Sonja Cooklin asked about maybe hosting a monthly meeting with mayor or city council members for the public to have ideas presented from outside the box thinkers.
Mayor Tom Wieseler said he hosts a quarterly morning with the mayor listening post at different locations in Mount Vernon to talk about issues in the community. The next is slated for Saturday, Aug. 15.
Harold Goodrich, a resident along Country Club Drive, was asking for the condition of that road to be looked at, as well as the removal of weeds in the ditches to be completed.
Nosbisch said the city does not mow ditches along the road right of way, and that is not in the city code of responsibilities.

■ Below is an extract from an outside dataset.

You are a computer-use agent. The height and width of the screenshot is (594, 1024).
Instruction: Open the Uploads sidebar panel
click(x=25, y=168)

“We’ll take a look at the joints and address crack sealing along the road,” Nosbisch said. “We maintain trees within the right-of-way and some of the maintenance to ditches along Business 30 for public safety, but not along others.”

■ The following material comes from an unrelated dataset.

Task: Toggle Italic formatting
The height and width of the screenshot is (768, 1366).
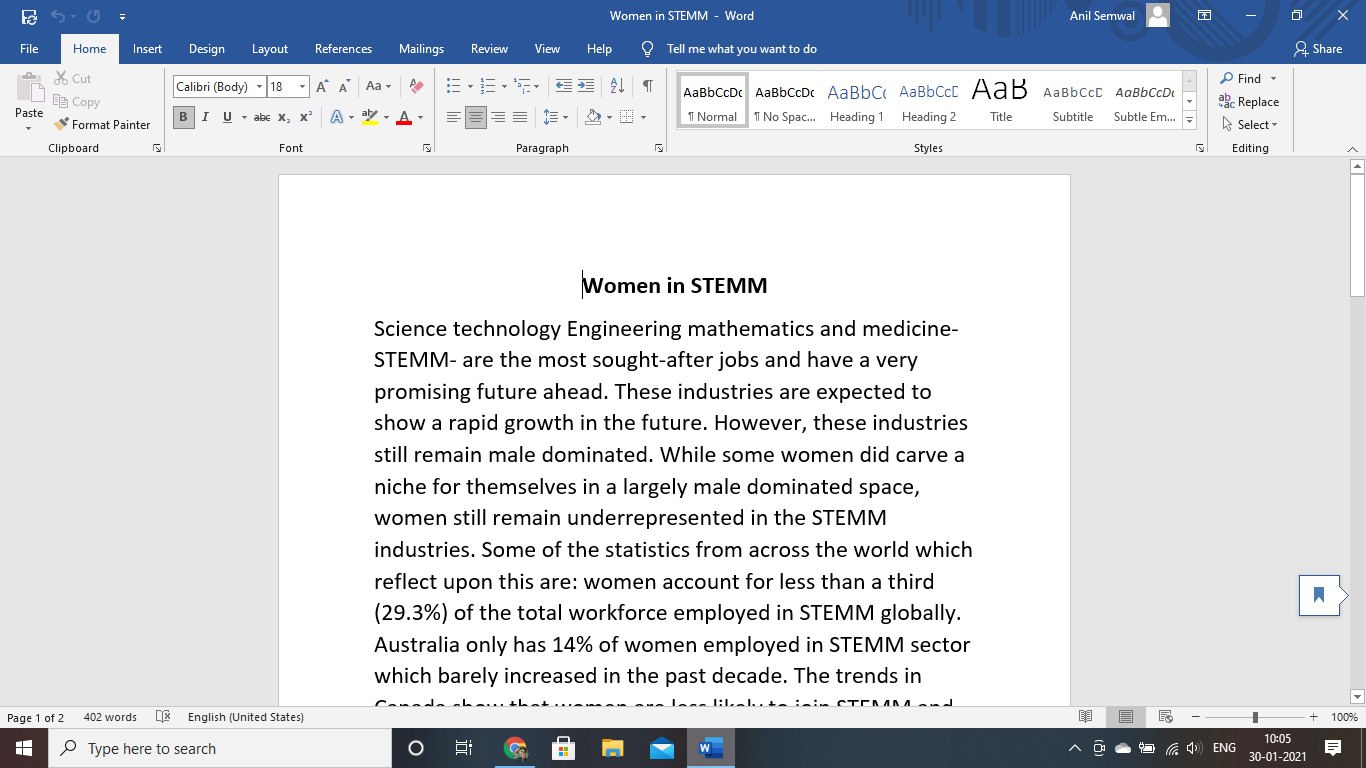Action: (x=205, y=118)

Rep. Golding talks with MV council about issues
Rep. Cindy Golding visited with the Mount Vernon City Council about issues the council or city is facing.
One bill that Golding was looking for more feedback on was the property tax relief bill that was passed in the past legislative session.

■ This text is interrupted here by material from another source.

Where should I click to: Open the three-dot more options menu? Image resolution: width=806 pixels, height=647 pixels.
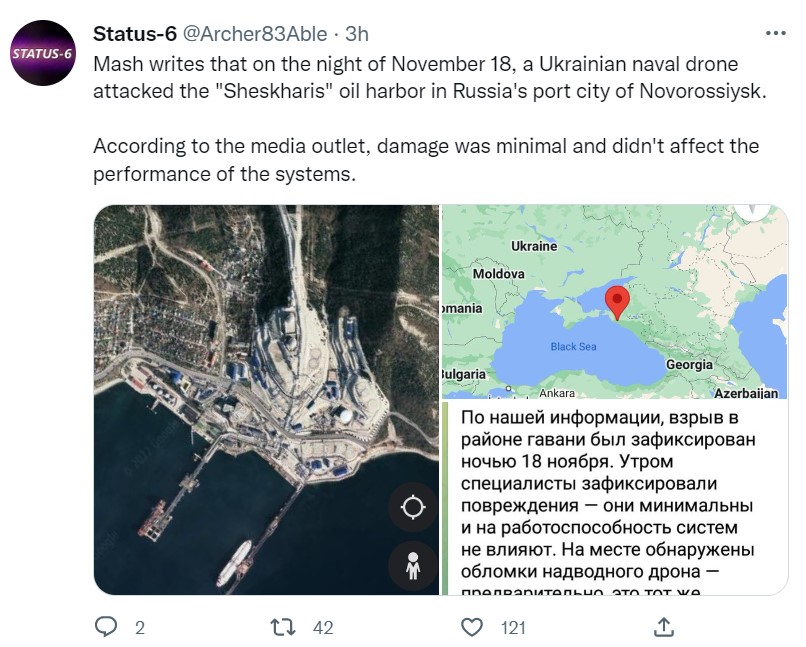click(775, 33)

“The bill we originally proposed was to simplify property tax,” Golding said. “That didn’t happen. The bill proposed was awful, but I was able to work to get some changes to the bill passed.”
Golding was asking for items in the bill that may need reworking or rethinking ahead of the next legislative session.
City administrator Chris Nosbisch said one possible unintended consequence in this current bill was that the bill put a cap of 2 percent not just on the amount of growth a city could see, but also capped Tax Increment Financing funds at that same 2 percent.
“That has essentially killed TIF as a tool for development,” Nosbisch said. “I wouldn’t be able to make deals for things like the two subdivisions we have in the community or something like KwikStar coming to town with a 2 percent cap on that fund. Both those projects will help bring in new residents, infrastructure and business to our community and help this community grow. This TIF bill gives zero incentive at the moment.”
Nosbisch said that the city of Mount Vernon’s levy rate has only increased $0.50 in the past 20 years, and the city has used zero debt services in the 10 years he has been in the community as city administrator.
“That’s likely going to change next year on debt services, as we’ll need to se that for the water and sewer project,” Nosbisch said.
Nosbisch said the biggest issue for citizens has to be the valuation and rollback areas of property tax, and the current bill pushes valuations to happen every three years instead.
Golding was looking for feedback on the bill on the property tax relief by September, to allow her to draft responses in November and work on an update to the bill for the next legislative session.
Mayor Tom Wieseler said that the 2 percent cap on the budget is limiting to the city, that it may lead to having to pick and choose what services are provided.